Affichage d’un commentaire sur un livre
NOK : http://frebourg.ninja/books/comments/87/1568
OK : http://frebourg.ninja/books/87/comments/1568

Règle n°2 : les verbes HTTP comme identifiant des opérations

On peut utiliser les méthodes HTTP pour ses opérations

  • Créer => POST
  • Afficher => GET
  • Mettre à jour => PUT
  • Supprimer => DELETE

Créer un livre
NOK : GET http://frebourg.ninja/books/create
OK : POST http://frebourg.ninja/books

Affiche
NOK : GET http://frebourg.ninja/books/display/87
OK : GET http://frebourg.ninja/books/87

Mettre à jour
NOK : POST http://frebourg.ninja/books/editer/87
OK : PUT http://frebourg.ninja/books/87

Supprimer
NOK : GET http://frebourg.ninja/books/87/delete
OK : DELETE http://frebourg.ninja/books/87

Le serveur peut renvoyer les opérations acceptées sur une ressource via l’entête HTTP Allow.

Règle n°3 : les réponses HTTP comme représentation des ressources

Le client définit le format qu’il souhaite via l’entête HTTP Accept

Réponse en HTML
GET /books
Host: frebourg.ninja
Accept: text/html

Réponse en JSON
GET /books
Host: frebourg.ninja
Accept: application/json

Règle n°4 : les liens comme relation entre ressources

L’attribut rel dans la réponse permet de connaitre les relations entre ressources.

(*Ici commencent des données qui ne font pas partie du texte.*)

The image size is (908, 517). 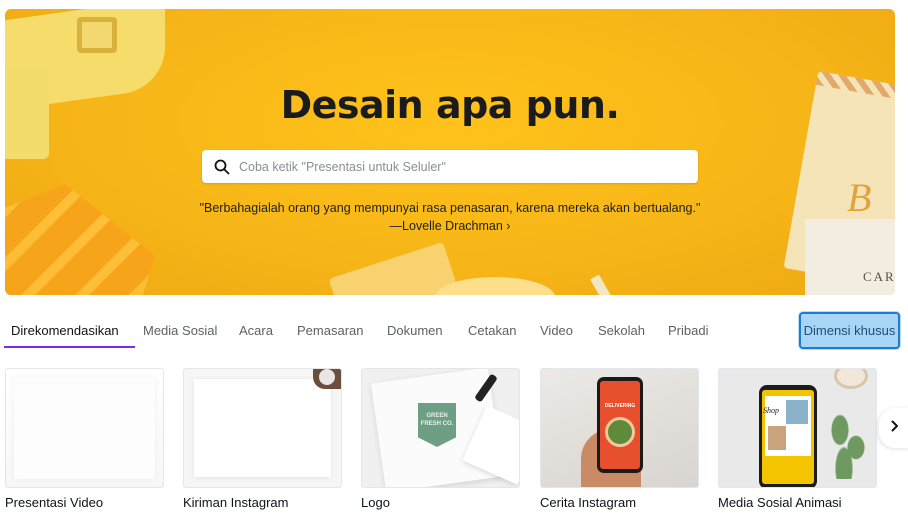 What do you see at coordinates (556, 330) in the screenshot?
I see `tab-video: Video` at bounding box center [556, 330].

On parle d’hypermédias.
Exemple de réponse en JSON d’une liste paginée de livres :

« books »:[ { rel »: « self », « href »: « http://frebourg.ninja/books?q=policier&page=1&c=5 »} ,{« rel »: « next », « href »: « http://frebourg.ninja/books?q=policier&page=2&c=5 »}]

Règle n°5 : un paramètre comme jeton d’authentification

On authentifie une requête grâce au jeton qu’elle renvoie. Ce jeton est élaboré grâce à un premier jeton envoyé par le client et une génération coté serveur par des méthodes de cryptage.

 

 

Le modèle de maturité de Richardson

Le modèle de maturité de Richardson est un moyen d’évaluer votre API par rapport aux contraintes de REST. Plus votre API respecte ces contraintes, plus haut est son score. Le modèle de maturité de Richardson compte 4 niveaux (0-3), où le niveau 3 représente une vraie API RESTful.

Niveau 0 : Basiquement XML

Le niveau 0 utilise son protocole d’implémentation (généralement HTTP, mais ce n’est pas une obligation) comme protocole de transport. Dans les faits, il tunnelise les requêtes et les réponses au travers de son protocole sans utiliser ce protocole pour indiquer l’état de l’application. Des exemples sont SOAP et XML-RPC. Une seule URI et un seul verbe HTTP.

Niveau 1 : Ressources

Lorsque votre API permet de distinguer différentes ressources, elle peut être de niveau 1. Ce niveau utilise plusieurs URIs.

Niveau 2 : Verbes HTTP

Ce niveau précise que votre API devra utiliser les propriétés du protocole afin de pouvoir évoluer et résister aux pannes. Plusieurs verbes et les codes de réponse du protocole HTTP. Par exemple, n’utilisez pas le code [200] (OK) lorsque quelque chose se passe mal.

Niveau 3 : Contrôles Hypermédia

Le niveau 3, qui est le plus haut niveau, utilise HATEOAS pour permettre aux clients de découvrir les possibilités de votre API. Pour une API HATEOAS, il est nécessaire de connaitre les ressources liées à celle obtenue pour pouvoir par exemple naviguer entre elles. Les contrôles hypermédia permettent d’obtenir ces informations. Malheureusement, JSON ne possède pas de normalisation à ce sujet et OPEN API n’a apparemment pas statué sur une structure d’Hypermédia.